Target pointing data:

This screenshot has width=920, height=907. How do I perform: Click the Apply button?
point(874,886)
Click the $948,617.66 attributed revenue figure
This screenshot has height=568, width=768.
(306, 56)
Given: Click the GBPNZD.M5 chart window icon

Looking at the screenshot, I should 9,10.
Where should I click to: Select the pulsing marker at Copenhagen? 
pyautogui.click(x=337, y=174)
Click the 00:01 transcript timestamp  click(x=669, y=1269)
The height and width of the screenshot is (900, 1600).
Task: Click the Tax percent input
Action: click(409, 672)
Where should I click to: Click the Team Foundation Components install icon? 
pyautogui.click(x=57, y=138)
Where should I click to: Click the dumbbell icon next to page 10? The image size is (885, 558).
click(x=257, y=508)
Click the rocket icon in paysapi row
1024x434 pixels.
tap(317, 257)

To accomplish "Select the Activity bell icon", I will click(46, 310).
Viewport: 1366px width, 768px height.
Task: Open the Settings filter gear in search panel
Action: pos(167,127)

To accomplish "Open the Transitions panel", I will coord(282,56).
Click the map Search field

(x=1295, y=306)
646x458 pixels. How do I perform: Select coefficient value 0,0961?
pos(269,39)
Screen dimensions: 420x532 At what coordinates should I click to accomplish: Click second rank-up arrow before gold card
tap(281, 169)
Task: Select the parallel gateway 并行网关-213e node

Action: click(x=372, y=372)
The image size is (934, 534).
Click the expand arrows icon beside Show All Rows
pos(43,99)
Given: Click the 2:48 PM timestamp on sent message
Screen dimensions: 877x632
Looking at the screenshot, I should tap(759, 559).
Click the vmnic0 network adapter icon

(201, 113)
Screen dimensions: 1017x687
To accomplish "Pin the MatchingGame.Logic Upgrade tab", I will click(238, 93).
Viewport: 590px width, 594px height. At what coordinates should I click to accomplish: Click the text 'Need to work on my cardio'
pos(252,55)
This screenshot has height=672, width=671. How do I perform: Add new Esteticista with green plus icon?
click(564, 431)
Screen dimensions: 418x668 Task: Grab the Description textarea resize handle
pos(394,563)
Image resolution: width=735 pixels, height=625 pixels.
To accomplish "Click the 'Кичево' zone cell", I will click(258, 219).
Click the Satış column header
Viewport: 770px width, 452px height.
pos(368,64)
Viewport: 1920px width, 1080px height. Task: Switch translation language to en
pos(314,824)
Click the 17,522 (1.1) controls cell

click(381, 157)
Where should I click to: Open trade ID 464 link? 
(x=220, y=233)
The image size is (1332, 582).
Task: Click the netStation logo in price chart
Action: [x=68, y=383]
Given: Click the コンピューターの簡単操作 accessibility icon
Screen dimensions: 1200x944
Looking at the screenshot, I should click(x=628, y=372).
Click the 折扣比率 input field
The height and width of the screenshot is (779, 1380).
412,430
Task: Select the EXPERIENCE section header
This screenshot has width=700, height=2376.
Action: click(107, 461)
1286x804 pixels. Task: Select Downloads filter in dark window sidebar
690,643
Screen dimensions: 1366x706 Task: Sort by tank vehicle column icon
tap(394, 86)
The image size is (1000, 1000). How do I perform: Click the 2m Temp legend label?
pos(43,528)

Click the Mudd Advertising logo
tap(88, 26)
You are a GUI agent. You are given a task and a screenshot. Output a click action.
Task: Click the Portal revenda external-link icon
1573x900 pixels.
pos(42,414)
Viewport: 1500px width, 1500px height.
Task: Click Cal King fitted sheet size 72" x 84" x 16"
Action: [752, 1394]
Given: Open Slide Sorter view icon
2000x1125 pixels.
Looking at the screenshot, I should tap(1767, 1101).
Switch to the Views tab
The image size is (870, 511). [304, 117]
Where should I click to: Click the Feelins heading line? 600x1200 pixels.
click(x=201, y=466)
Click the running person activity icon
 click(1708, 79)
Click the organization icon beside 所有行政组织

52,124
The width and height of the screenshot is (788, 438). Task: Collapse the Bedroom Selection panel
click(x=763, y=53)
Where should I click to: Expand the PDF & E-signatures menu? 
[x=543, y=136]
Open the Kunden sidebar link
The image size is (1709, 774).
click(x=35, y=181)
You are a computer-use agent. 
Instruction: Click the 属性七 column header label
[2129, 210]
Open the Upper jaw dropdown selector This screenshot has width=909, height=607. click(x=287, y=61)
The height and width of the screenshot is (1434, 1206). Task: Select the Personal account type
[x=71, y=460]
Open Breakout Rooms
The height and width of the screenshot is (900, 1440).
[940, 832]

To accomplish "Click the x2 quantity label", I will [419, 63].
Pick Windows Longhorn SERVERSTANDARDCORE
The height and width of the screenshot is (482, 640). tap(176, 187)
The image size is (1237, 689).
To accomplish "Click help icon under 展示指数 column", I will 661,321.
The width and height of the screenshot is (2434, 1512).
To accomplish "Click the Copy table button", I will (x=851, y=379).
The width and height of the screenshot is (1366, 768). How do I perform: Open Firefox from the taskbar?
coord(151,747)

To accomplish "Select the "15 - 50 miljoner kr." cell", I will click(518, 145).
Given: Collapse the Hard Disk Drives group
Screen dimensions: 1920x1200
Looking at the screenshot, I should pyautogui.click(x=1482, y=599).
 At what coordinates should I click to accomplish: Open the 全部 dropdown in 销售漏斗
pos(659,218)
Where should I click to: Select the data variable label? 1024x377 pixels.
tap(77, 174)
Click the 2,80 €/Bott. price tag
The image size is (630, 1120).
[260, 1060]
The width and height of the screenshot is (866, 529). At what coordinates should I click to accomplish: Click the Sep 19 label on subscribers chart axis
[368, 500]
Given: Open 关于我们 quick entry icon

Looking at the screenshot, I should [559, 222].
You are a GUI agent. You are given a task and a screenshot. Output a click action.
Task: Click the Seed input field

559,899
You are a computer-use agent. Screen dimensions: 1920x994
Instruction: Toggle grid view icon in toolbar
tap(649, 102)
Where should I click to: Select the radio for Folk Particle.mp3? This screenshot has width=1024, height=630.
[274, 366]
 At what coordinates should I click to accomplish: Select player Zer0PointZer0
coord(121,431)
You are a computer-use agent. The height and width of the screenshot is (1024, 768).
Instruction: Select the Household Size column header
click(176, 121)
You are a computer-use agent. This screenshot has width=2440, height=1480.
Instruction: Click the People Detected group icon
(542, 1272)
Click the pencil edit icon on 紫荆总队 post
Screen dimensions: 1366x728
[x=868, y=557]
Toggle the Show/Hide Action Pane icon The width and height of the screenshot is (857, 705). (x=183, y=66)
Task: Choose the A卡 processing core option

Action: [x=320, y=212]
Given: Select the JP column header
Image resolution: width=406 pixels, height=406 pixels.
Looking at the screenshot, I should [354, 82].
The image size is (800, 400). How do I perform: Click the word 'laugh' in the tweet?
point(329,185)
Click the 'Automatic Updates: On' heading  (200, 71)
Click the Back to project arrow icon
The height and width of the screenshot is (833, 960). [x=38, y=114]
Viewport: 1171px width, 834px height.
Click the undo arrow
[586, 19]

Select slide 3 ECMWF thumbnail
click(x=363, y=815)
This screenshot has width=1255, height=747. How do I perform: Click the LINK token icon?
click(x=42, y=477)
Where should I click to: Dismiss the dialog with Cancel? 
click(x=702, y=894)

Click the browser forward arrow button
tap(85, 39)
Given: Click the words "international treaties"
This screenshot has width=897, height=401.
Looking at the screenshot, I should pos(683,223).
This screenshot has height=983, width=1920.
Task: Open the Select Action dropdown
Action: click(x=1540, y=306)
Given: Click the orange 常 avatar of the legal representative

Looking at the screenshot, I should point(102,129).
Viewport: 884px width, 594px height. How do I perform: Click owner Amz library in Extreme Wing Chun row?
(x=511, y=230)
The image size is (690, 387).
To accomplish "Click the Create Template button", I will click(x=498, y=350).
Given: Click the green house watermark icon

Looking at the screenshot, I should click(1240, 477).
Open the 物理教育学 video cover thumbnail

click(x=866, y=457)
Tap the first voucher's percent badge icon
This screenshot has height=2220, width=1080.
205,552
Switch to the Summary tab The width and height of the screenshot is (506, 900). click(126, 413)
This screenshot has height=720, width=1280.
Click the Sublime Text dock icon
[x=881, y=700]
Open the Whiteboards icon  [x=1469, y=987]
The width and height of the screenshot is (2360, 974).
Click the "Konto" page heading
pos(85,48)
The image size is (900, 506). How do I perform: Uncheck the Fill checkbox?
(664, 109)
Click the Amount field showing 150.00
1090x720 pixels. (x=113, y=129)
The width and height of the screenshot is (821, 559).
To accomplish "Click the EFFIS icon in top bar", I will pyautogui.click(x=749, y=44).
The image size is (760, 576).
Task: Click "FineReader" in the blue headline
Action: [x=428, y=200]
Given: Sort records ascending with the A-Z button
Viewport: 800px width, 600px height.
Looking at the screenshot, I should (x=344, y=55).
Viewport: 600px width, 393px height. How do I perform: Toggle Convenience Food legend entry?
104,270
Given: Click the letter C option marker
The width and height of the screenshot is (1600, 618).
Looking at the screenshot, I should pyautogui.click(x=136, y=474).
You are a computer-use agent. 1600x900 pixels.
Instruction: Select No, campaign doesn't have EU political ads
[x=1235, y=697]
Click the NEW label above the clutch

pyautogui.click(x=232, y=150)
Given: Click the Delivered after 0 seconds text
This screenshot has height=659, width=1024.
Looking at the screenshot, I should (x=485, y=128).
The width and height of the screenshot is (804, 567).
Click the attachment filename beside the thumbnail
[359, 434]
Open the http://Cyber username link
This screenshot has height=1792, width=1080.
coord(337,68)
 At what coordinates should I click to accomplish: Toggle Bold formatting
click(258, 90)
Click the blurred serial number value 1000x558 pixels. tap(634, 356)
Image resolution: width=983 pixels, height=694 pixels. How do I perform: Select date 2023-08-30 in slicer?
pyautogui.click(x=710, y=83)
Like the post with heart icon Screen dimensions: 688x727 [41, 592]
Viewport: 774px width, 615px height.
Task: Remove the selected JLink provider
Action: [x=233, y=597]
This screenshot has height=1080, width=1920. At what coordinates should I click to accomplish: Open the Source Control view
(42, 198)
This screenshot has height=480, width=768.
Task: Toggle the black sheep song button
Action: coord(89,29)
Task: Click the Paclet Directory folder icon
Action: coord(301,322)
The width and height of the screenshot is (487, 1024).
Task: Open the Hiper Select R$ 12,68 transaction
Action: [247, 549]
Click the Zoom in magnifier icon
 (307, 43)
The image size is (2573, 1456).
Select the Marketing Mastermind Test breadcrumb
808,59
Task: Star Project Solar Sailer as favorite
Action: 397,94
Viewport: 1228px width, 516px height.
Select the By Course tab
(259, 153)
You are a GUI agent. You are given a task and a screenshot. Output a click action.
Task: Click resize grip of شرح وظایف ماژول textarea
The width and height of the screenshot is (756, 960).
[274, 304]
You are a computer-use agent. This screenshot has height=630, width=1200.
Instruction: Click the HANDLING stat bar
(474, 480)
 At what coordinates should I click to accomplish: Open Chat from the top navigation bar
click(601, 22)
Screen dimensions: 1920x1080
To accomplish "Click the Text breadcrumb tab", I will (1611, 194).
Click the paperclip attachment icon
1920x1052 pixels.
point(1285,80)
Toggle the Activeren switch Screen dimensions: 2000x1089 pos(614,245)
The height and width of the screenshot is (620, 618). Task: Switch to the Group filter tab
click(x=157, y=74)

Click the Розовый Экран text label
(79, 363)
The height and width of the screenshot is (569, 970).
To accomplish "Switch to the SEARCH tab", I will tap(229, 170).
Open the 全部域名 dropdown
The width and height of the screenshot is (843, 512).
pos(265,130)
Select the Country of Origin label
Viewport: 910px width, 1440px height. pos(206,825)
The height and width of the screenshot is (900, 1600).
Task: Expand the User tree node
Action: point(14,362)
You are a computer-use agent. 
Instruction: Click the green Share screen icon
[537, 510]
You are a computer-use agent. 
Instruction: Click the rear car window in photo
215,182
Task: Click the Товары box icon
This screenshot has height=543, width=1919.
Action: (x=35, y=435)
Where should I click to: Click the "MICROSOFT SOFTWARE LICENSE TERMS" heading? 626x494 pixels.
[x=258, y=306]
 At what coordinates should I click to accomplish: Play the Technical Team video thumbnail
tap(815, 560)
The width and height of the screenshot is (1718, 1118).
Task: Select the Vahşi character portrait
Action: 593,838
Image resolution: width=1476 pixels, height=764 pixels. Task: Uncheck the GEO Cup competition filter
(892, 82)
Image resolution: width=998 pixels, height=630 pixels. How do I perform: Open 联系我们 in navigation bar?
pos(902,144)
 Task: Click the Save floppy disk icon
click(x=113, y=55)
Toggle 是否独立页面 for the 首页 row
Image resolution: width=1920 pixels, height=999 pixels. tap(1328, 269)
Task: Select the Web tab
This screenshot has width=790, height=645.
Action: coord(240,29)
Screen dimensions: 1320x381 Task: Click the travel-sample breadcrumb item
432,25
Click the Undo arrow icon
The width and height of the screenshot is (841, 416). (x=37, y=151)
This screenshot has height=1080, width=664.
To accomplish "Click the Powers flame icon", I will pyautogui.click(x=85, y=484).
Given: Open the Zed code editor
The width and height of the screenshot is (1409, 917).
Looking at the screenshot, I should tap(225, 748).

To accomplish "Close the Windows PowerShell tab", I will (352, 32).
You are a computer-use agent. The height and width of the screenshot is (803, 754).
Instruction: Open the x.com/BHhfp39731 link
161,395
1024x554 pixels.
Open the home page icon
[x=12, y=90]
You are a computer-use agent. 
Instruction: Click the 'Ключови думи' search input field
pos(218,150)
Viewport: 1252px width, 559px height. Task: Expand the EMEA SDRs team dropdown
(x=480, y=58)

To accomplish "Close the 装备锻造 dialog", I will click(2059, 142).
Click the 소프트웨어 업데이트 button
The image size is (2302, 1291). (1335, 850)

> **WHAT TO PRODUCE**: Edit the lines starting at the one containing "Click the $948,617.66" and ending at the one containing "tap(281, 169)", changing "Where should I click to" to "Where do I click to" and leaving everything else the same. Return only those lines.

> **FINAL RESULT**:
Click the $948,617.66 attributed revenue figure
This screenshot has height=568, width=768.
(306, 56)
Given: Click the GBPNZD.M5 chart window icon

Looking at the screenshot, I should 9,10.
Where do I click to: Select the pulsing marker at Copenhagen? 
pyautogui.click(x=337, y=174)
Click the 00:01 transcript timestamp  click(x=669, y=1269)
The height and width of the screenshot is (900, 1600).
Task: Click the Tax percent input
Action: click(409, 672)
Where do I click to: Click the Team Foundation Components install icon? 
pyautogui.click(x=57, y=138)
Where do I click to: Click the dumbbell icon next to page 10? The image size is (885, 558).
click(x=257, y=508)
Click the rocket icon in paysapi row
1024x434 pixels.
tap(317, 257)

To accomplish "Select the Activity bell icon", I will click(46, 310).
Viewport: 1366px width, 768px height.
Task: Open the Settings filter gear in search panel
Action: pos(167,127)

To accomplish "Open the Transitions panel", I will coord(282,56).
Click the map Search field

(x=1295, y=306)
646x458 pixels. How do I perform: Select coefficient value 0,0961?
pos(269,39)
Screen dimensions: 420x532 At what coordinates should I click to accomplish: Click second rank-up arrow before gold card
tap(281, 169)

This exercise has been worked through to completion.